- [Given problem] Lay out everything from the line containing "Click Joško Gvardiol's" down to the end of the records as a JSON list of strings, with one string per line and blank lines dropped. Leave the pictures out of the answer.
>> begin Source data
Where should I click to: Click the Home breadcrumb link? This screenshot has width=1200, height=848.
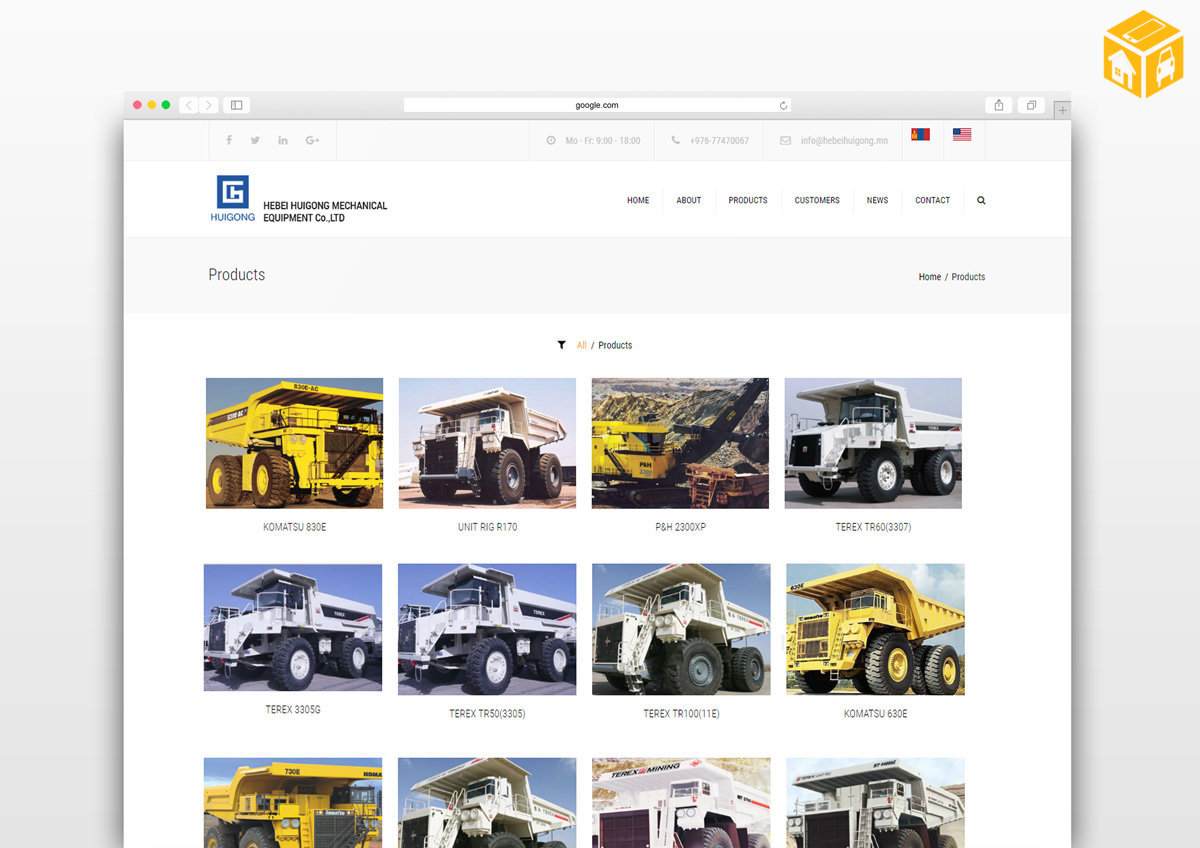pyautogui.click(x=929, y=277)
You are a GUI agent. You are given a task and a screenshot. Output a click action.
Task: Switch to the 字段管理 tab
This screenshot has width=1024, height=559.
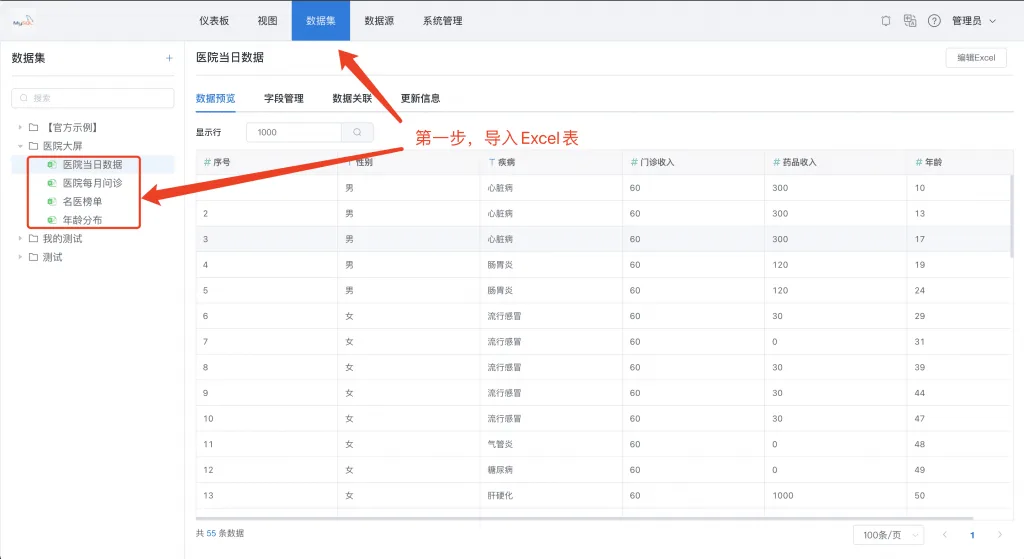[x=283, y=99]
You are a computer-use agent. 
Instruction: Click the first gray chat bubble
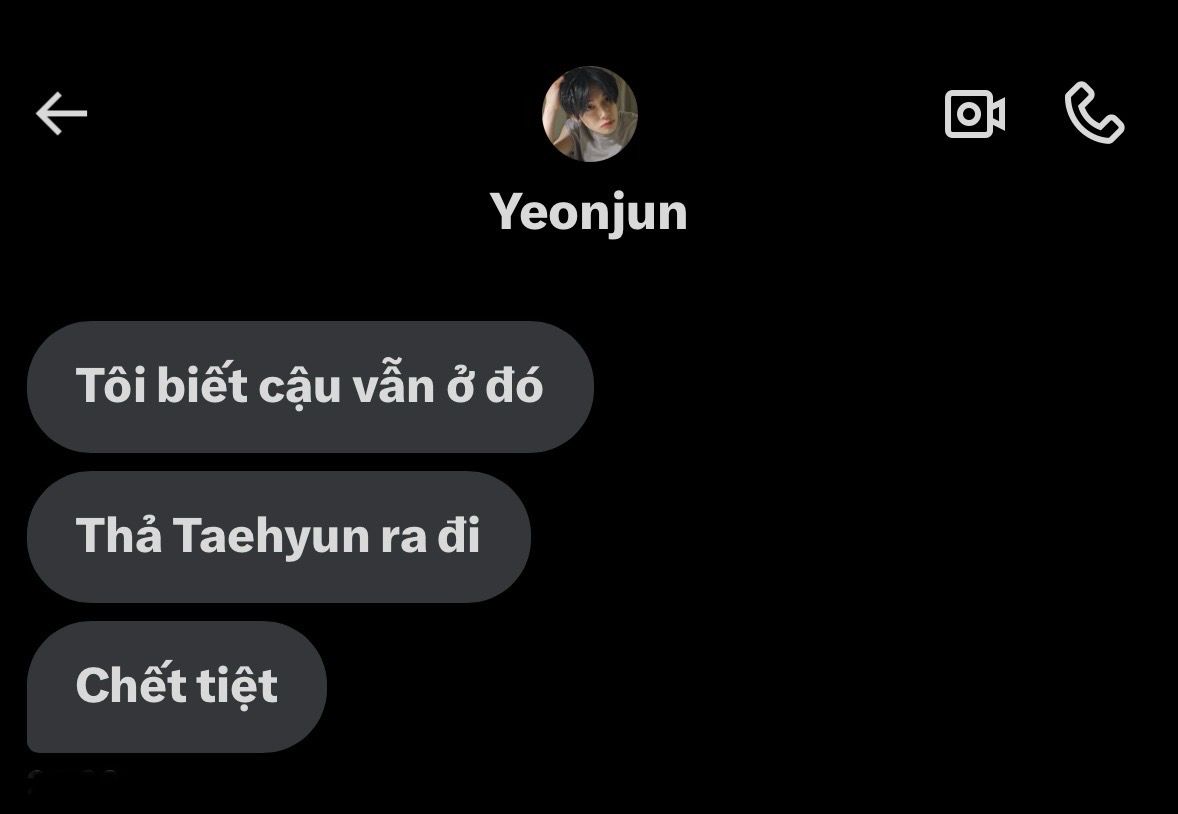pyautogui.click(x=310, y=387)
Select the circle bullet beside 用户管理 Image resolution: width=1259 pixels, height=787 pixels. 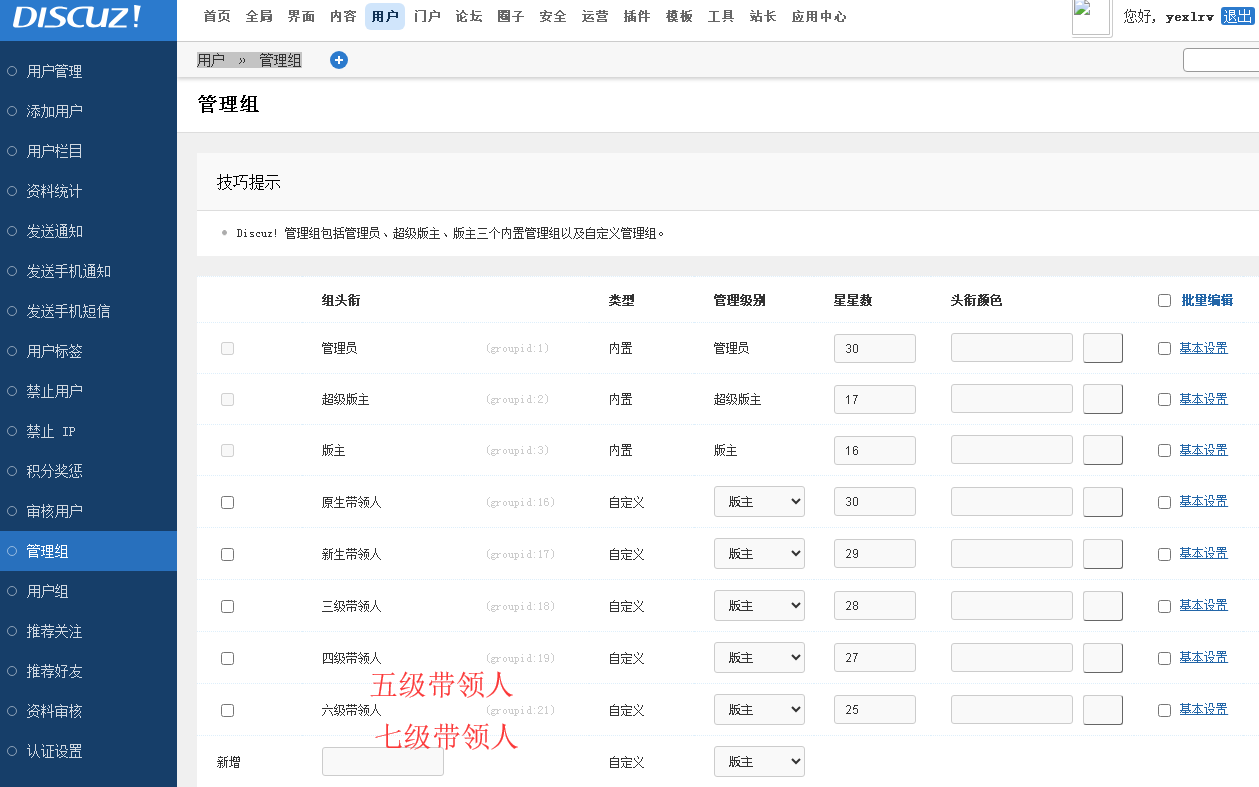(x=12, y=71)
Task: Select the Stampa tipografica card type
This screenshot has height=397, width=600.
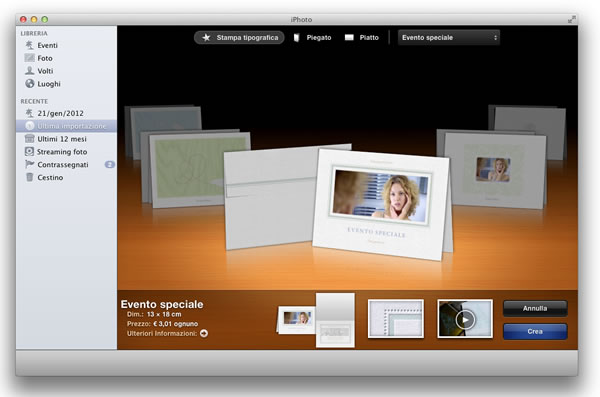Action: pos(239,38)
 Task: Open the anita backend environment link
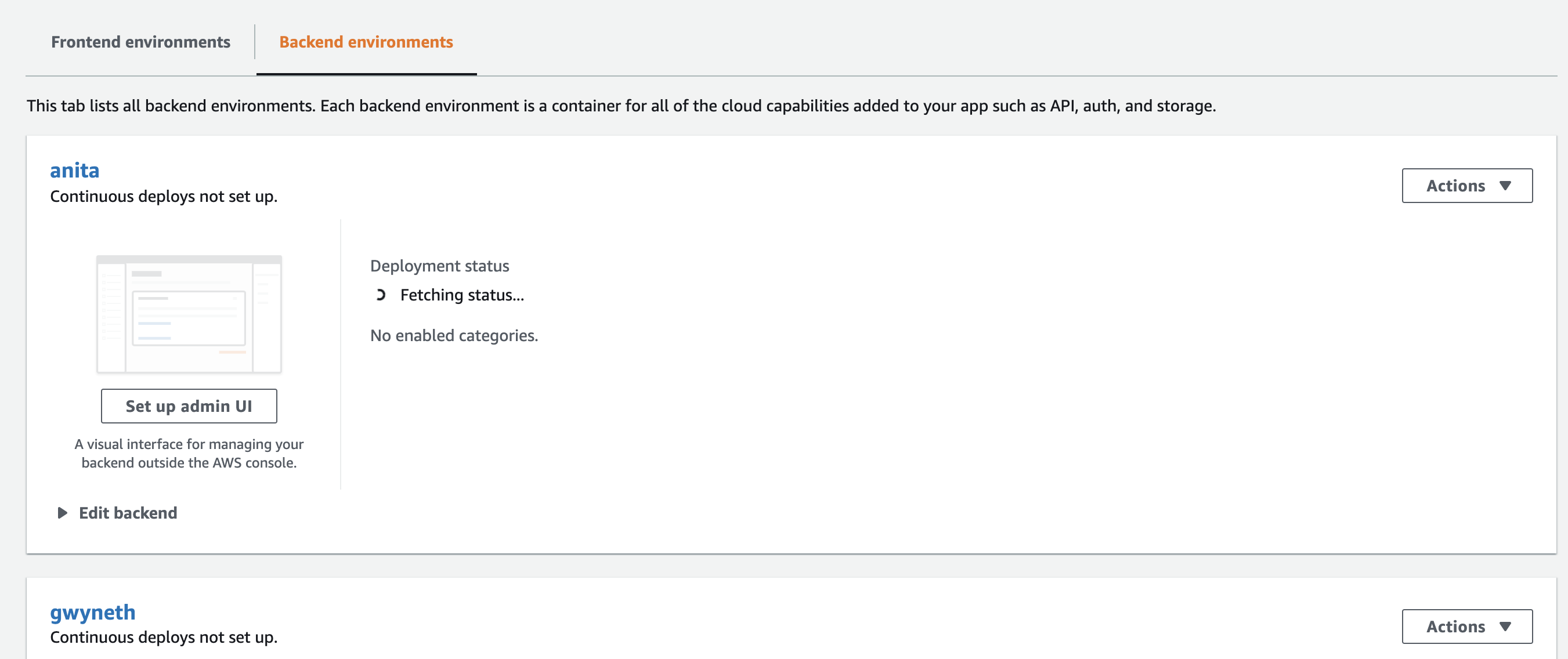pos(74,171)
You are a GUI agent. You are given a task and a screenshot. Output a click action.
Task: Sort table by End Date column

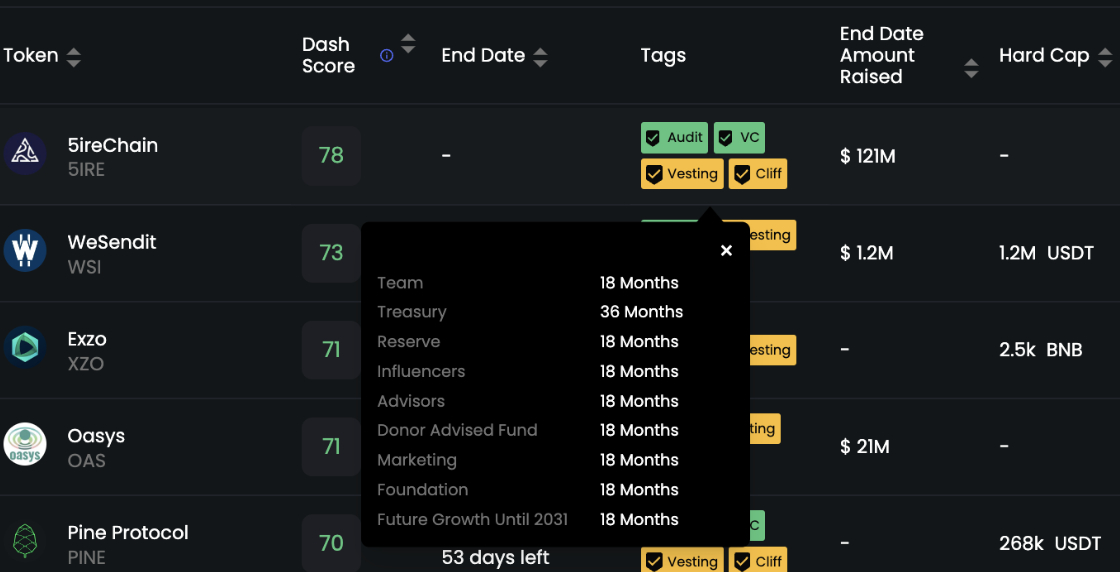pyautogui.click(x=541, y=57)
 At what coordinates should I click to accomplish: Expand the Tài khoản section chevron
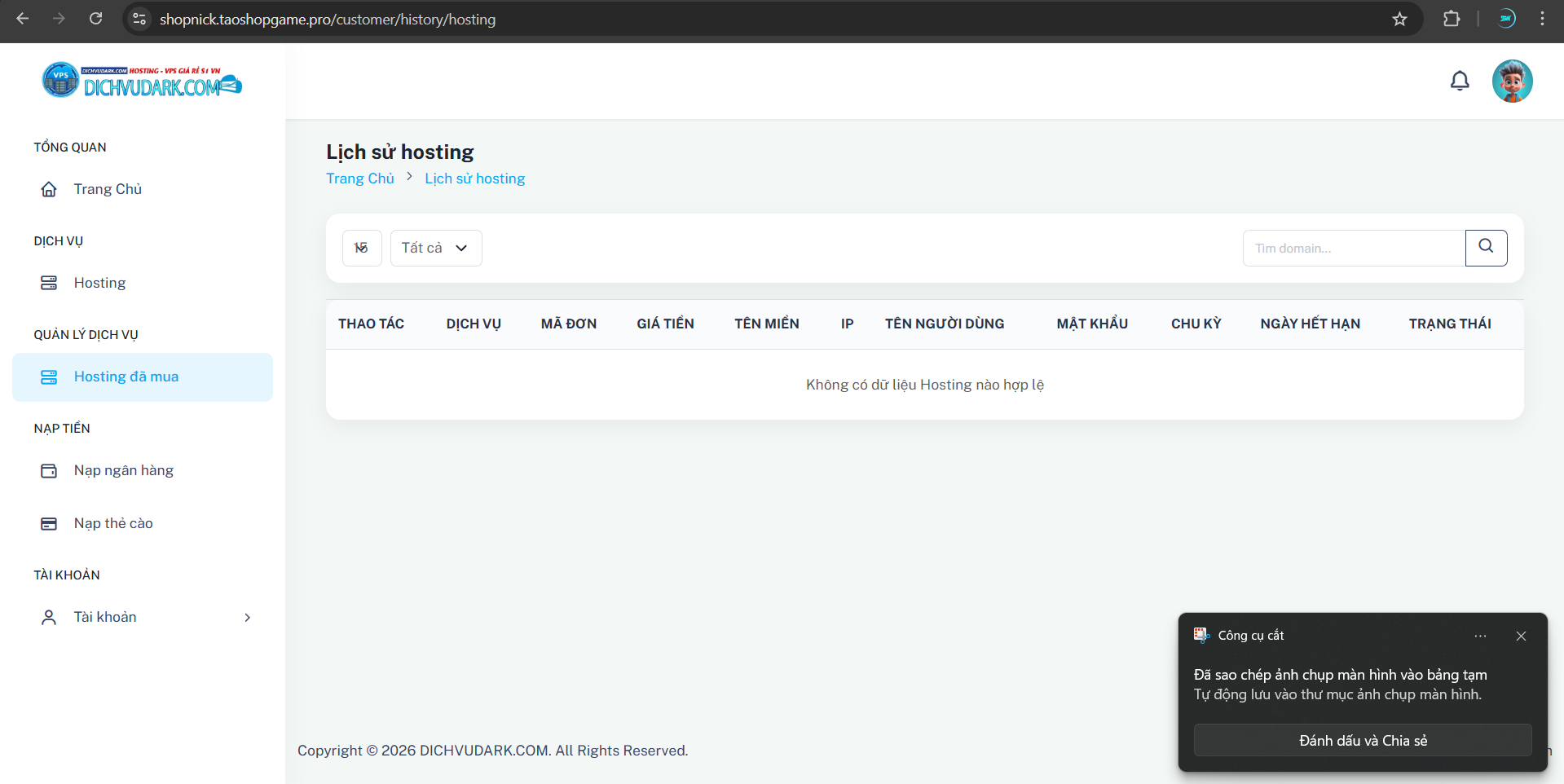[x=247, y=618]
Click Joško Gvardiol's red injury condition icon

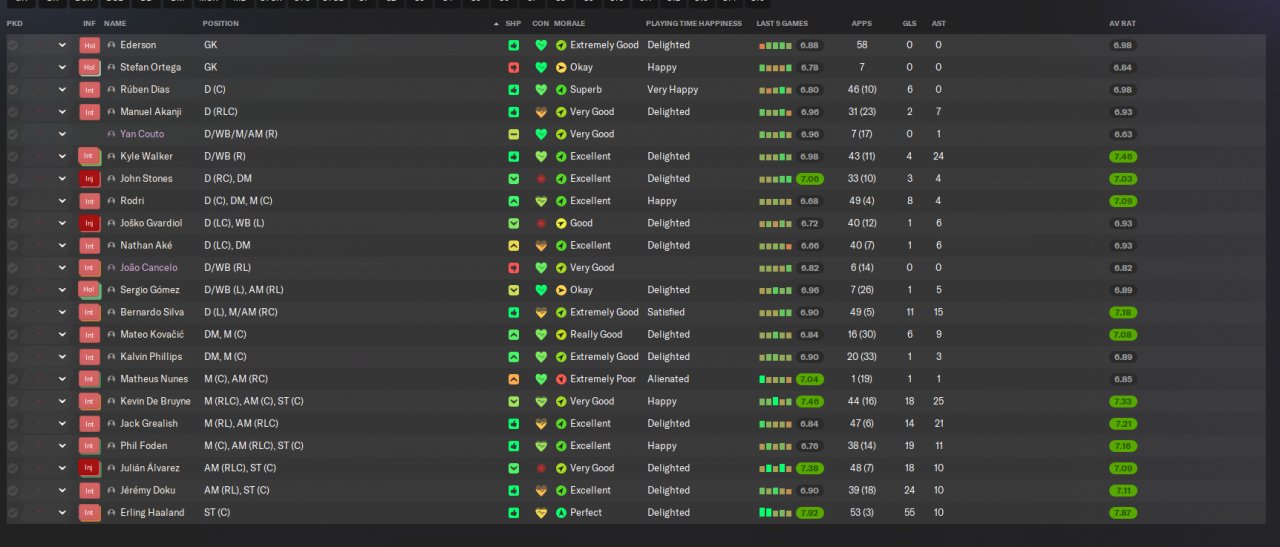click(541, 223)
>> end Source data
- [Written solution]
[
  "Click Joško Gvardiol's red injury condition icon",
  "click(541, 223)"
]